EXERCISE INSTRUCTIONS |
Pull out every line of the items that contains the string "Click", matching its case exactly.

INFORMATION PROVIDED |
--------------------------------------------------

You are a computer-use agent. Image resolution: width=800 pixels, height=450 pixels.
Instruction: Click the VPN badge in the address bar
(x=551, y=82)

--------------------------------------------------

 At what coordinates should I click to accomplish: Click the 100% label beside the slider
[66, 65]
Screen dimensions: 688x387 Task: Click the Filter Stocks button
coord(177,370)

--------------------------------------------------

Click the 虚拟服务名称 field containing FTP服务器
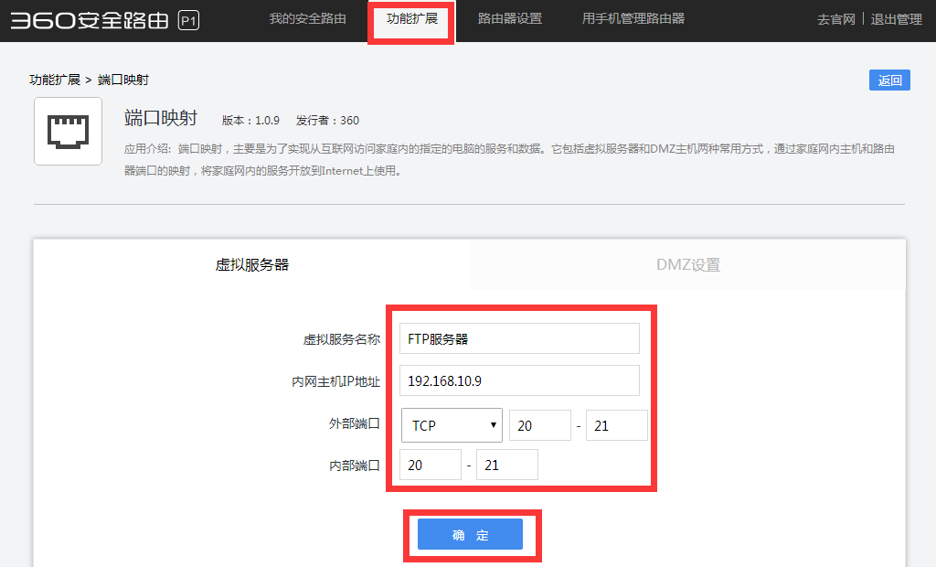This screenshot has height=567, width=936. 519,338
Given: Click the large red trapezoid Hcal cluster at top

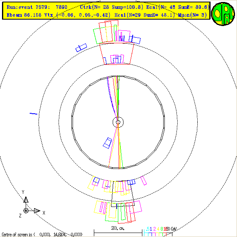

--------------------------------------------------

RESPONSE FOR THIS EXERCISE |
Instruction: Click the VPN badge in the address bar
 At what coordinates should I click to accomplish: Click the 100% label beside the slider
Screen dimensions: 688x387 Task: Click the Filter Stocks button
Click the 虚拟服务名称 field containing FTP服务器
Given: Click the large red trapezoid Hcal cluster at top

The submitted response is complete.